== Article ==

■ ■ ■ ■ ■ ■ ■

AMD Bulldozer Disappoints

Looking for new hardware to run WRF? Intel or AMD? Check this forum.
pattim
Posts: 199
Joined: Sun Jun 24, 2012 8:42 pm
Location: Los Angeles, CA, USA

Re: AMD Bulldozer Disappoints

Post by pattim » Mon Jun 25, 2012 8:05 pm

Zoyx wrote:I exchanged emails with Bob about the Open64 compilers back when the Bulldozers first came out, here are the tips he passed along...
I took a look at the site and it appears you could use the AMD compilers; however, I have a few comments:

1. The EMS 64-bit binaries are fully optimized for AMD and INTEL processors. That's not to say that
you can not squeeze out some additional performance using AMD's compiler but it will require
quite a bit of time on your part.

2. The AMD compiler system is relatively new so expect to have some setbacks along the way.

3. Binaries built from the off-the-shelf WRF release will not work correctly with the EMS. You will
need to replace a number of routines in WPS and WRF with those available in the
wrfems/util/wrfems directory. After that you will have the same version that is provided with the
EMS.


4. You will also have to build netCDF and MPICH2 with the same AMD compilers. You may also need
to build libz, libjasper and libpng as well although I think the RPM versions will work. I compile
everything from scratch with the same PGI compilers to be safe.
I am not sure I really believe the compilers make a huge difference, but we know that HT3 and memory clock speeds can. I think the biggest difference is in properly handling the NUMA, at least for Opterons. I don't think there are any compiler settings to do that. I think that's handled by linux system calls and clever mapping of the domains to specific processors, knowing the Opteron HT3 topology - and that throws it back to the level of the FORTRAN code (specifically assigning subdomain locations - I think that's in the MPI code which is why OpenMPI might be better than MPICH, which I think predates modern CPUs). It would be different for 2P and 4P machines. I guess INTEL saves all this because they have a better inter-cpu snoop algorithm (or so I've read).

Come to think of it - maybe this thread is better asked on an MPI** forum? I think all EMS does is issue "mpirun" commands (and maybe configure them first). I know OpenMPI has switches to bind memory to CPUs.

Post Reply

■ ■ ■ ■ ■ ■ ■

== Recorded data ==
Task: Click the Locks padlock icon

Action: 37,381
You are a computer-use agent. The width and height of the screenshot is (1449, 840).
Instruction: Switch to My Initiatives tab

■ ■ ■ ■ ■ ■ ■

== Stated exercise 1 ==
In the forum thread, which directory holds the routines that must replace ones in WPS and WRF?
== Stated exercise 2 ==
Copy the forum thread word for word, everything from "Re: AMD Bulldozer" down to "on your part.".

== Written response 1 ==
The wrfems/util/wrfems directory.

== Written response 2 ==
Re: AMD Bulldozer Disappoints

Post by pattim » Mon Jun 25, 2012 8:05 pm

Zoyx wrote:I exchanged emails with Bob about the Open64 compilers back when the Bulldozers first came out, here are the tips he passed along...
I took a look at the site and it appears you could use the AMD compilers; however, I have a few comments:

1. The EMS 64-bit binaries are fully optimized for AMD and INTEL processors. That's not to say that
you can not squeeze out some additional performance using AMD's compiler but it will require
quite a bit of time on your part.